5 ways Republicans attacked the Obama economy

Bush attacks the Obama Economy
Bush attacks the Obama Economy

The Republicans came out firing Wednesday against two targets: The CNBC moderators they said were being biased, and the Obama economy that they slammed for being weak.

"The economy is not producing good jobs," Marco Rubio said. "That's what this debate needs to be about."

Republican candidates also blamed President Obama -- and Hillary Clinton and Bernie Sanders -- for an economy that is only working for the rich and powerful.

Here were five of the top claims during the debate.

1. Jeb Bush: "6 million more people live in poverty than when Obama was elected president"

True. According to the U.S. Census, 46.7 million Americans are living in poverty today. When Obama was elected, in 2008, there were 39.8 million Americans in poverty -- a difference of 6.9 million.

It would also be fair to look at Obama's first year in office, 2009. Then, there were 43.6 million people in poverty. From that point, there has been a gain of over 3 million.

CNN fact checks the debate

2. Carly Fiorina: "92% of the jobs lost during Barack Obama's first term belonged to women"

False. This is an odd statistic that Fiorina also used in her Wall Street Journal op-ed earlier this week. When President Obama took office, there were 66.5 million women working in non-farm jobs. When he was sworn in for a second term in January 2013, there were 66.9 million women working in non-farm jobs. That's an increase of over 400,000 American females in jobs in his first term.

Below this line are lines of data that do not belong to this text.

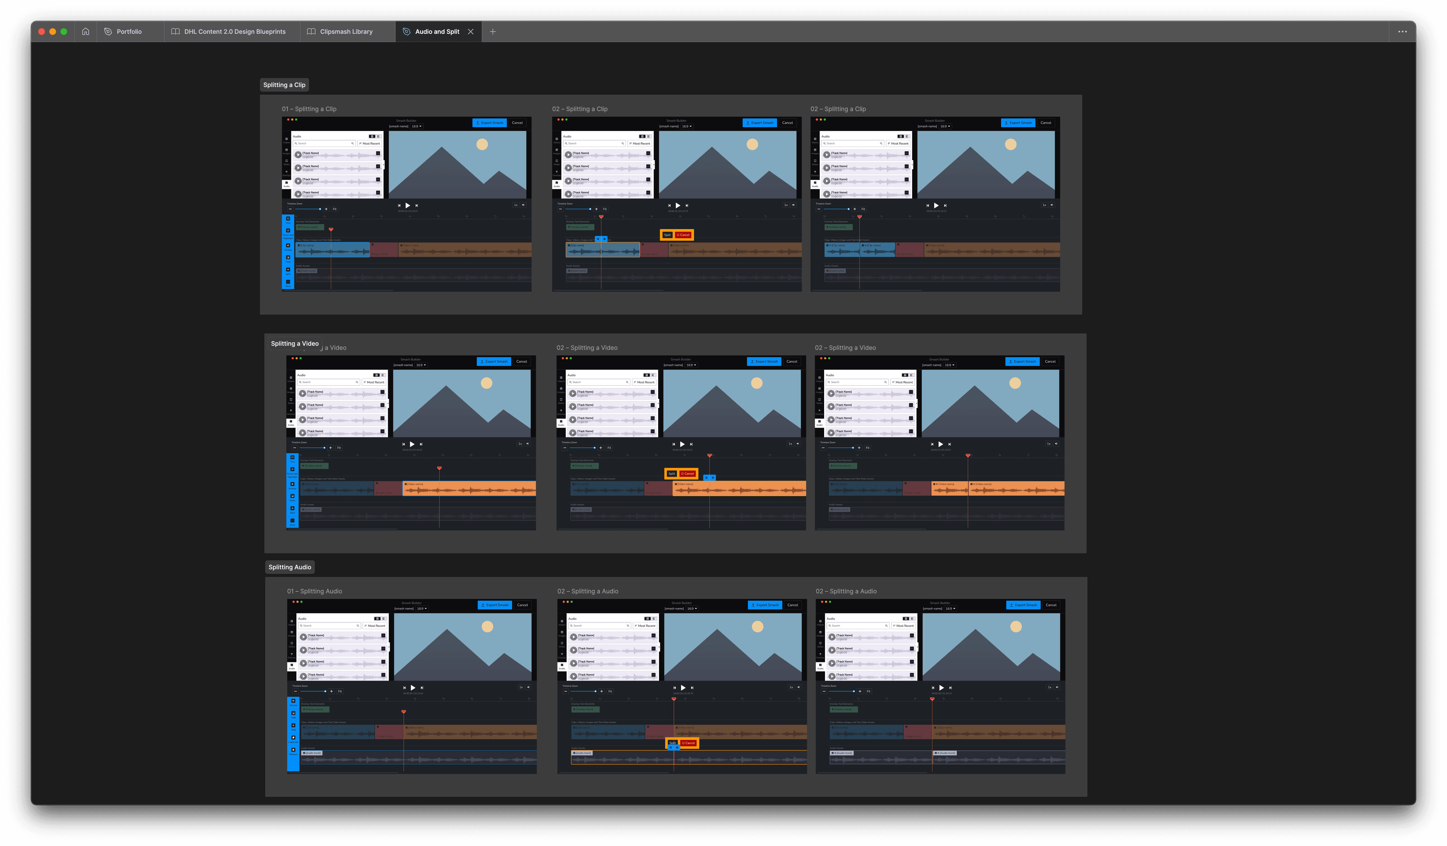The width and height of the screenshot is (1447, 846).
Task: Click red Cancel in the Splitting a Clip popup
Action: click(684, 235)
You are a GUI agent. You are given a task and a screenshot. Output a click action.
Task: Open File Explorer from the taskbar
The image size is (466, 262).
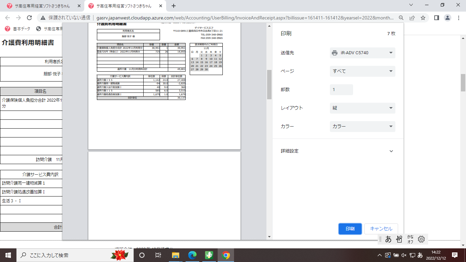coord(176,255)
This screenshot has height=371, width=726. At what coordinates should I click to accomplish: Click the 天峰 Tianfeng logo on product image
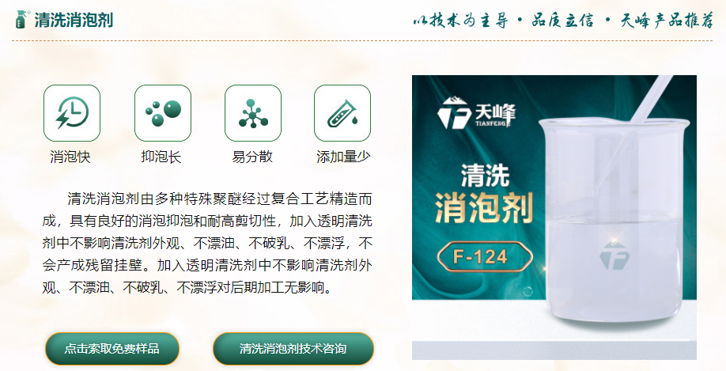[x=476, y=113]
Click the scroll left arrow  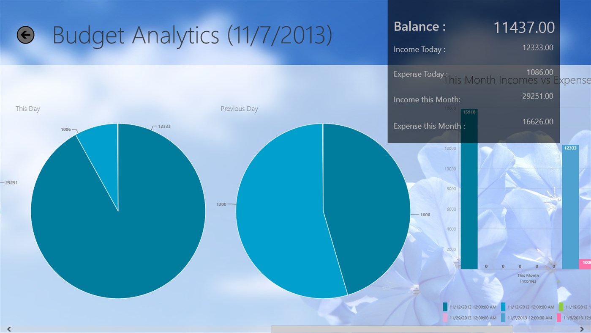point(8,329)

Fiorina seems to pull this stat from the old Mitt Romney 2012 playbook. At that time, many factchecking groups, including the Washington Post, debunked this claim.

The only way to get a number that's close to what she says is to pick very odd start and end dates such as starting in January 2009 and ending in March 2012. That's very arbitrary.

3. Fiorina and Mike Huckabee: "Wages have been stagnating for 40 years"

In the ballpark. The easiest way to look at this is median income. Last year, the typical American income was $53,657. That's almost exactly the same as 20 years ago. But it's a bit of a stretch to say it's the same as 40 years ago.

When you adjust for inflation, the median income in 1975 was $47,227, according to U.S. Census data. Weekly wage data shows a similar result.

4. Ted Cruz: "Today the top 1% earn a higher share of income than any year since 1928"

True. The two leading experts on income inequality are economists Emmanuel Saez and Thomas Piketty. Piketty wrote the book that became a surprise bestseller in 2014.

According to their data, the top 10% in America now have as great a share of income as they did in the 1928 -- the Roaring 20s era.

It's a similar trend for the top 1%, although their wealth might have peaked in 2007, just before the financial crisis whipped away some stock market gains for the mega rich.

5. Chris Christie: "71% of federal spending is on entitlements and debt service"

True. Christie and John Kasich have tried to make entitlement spending -- also known as Social Security and Medicare spending -- a key focus in the Republican debate.

The spending categories that constitute "entitlements" vary by source, but the Congressional Budget Office is seen as about as unbiased as one can get. They calculate that 68% of total spending in 2015 went to "mandatory and interest spending." By the time the next president takes office, in 2017, those categories are expected to reach 71% of the total federal budget.